Blad met gegevens, foto Vladislav Bulatov

Handling research data with care

Registration form Ethics, Data Management and GDPR

Before starting scientific research, researchers must fill in a registration form concerning ethics, data management and the General Data Protection Ordinance (GDPR).

The schools use virtually the same application form to assess these three aspects. The assessment is done by the school committees.

By filling in the form, you record, among other things, how you store or manage data during the project, what happens with the data after the project is completed, and at the same time the requirements for accountability, data protection impact assessment (DPIA) and processing register are safeguarded. Ask the data representative of your school for this form.

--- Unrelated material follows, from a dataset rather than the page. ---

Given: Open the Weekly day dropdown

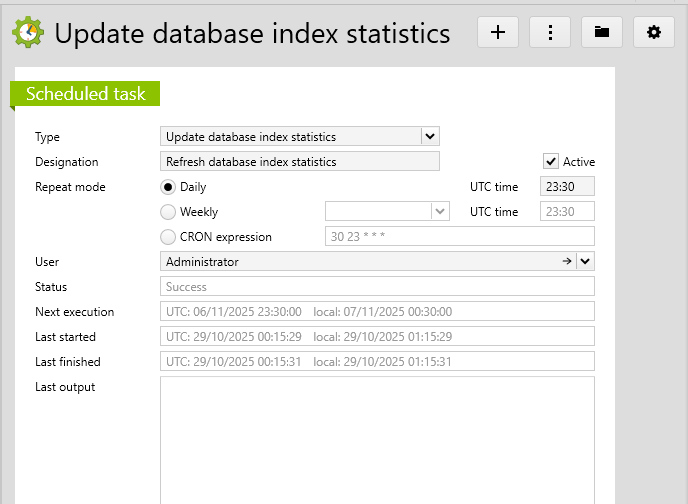Looking at the screenshot, I should click(x=439, y=211).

If no personal data is processed during the survey, filling in only the data management section is sufficient. This meets the requirements of the regulation research data management. For more information about the data management plan section go to the website or contact the Research Data Office.

Data Protection Impact Assessment (DPIA)
Data Processing Register
Privacy Statement

Step-by-step plan

Data Management Plan (DMP) - Processing Register For each academic research project, the researcher must draw up a DMP setting out which (personal) data will be processed. This DMP will be included in the university's Data Processing Register insofar as it contains personal data. For the format of the DMP we refer to the Tilburg University's Research Data Management Regulations.
Pre - DPIA For each academic study, a pre-DPIA (questionnaire) must be completed to determine whether it is necessary to perform a DPIA. This questionnaire is integrated into the DMP and if possible combined with the questionnaire for the ethics committee.
Data Protection Impact Assesment (DPIA) In some situations it is necessary to perform a DPIA. Whether this is necessary follows from the Pre-DPIA questionnaire. The researcher is responsible for carrying out the DPIA if it is necessary. A procedure is available. He/She is supported by the Data Representative of the School.

Checking the DPIA

The Data Protection Officer checks the DPIA.

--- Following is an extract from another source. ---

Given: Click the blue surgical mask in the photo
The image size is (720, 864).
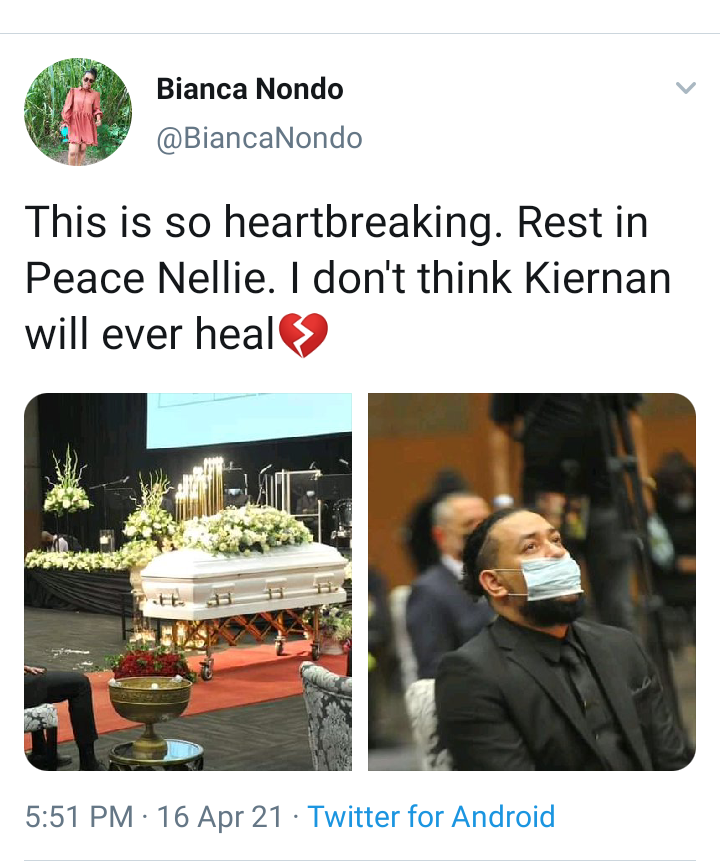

Review of DMP and review by ethics committee

In each School further agreements have been made about the review  and storage of the DMP by an academic and/or ethical committee.

A researcher may not simply process all personal data. Some relevant information is listed below.

Data minimization The researcher may only collect personal data that is necessary for the purpose of academic research, but will ensure that sufficient data is collected to answer the research question.
 BSN The citizen service number (Burgerservicenummer,BSN) may never be processed for academic research.
Identity card

A copy of proof of identity may only be viewed. It may only be kept if it is necessary for academic research and the photo and BSN are blurred. On the photocopy of an identity card, it must be stated that the copy was issued for research purposes.

Tip: Preferably write down only the necessary data instead of retaining a photocopy of an ID.

Preparation assistance

The Data Representatives of the Schools support the completion of the DPIA. In addition, the Research Data Office can provide support for researchers and faculties with regard to questions concerning research data management.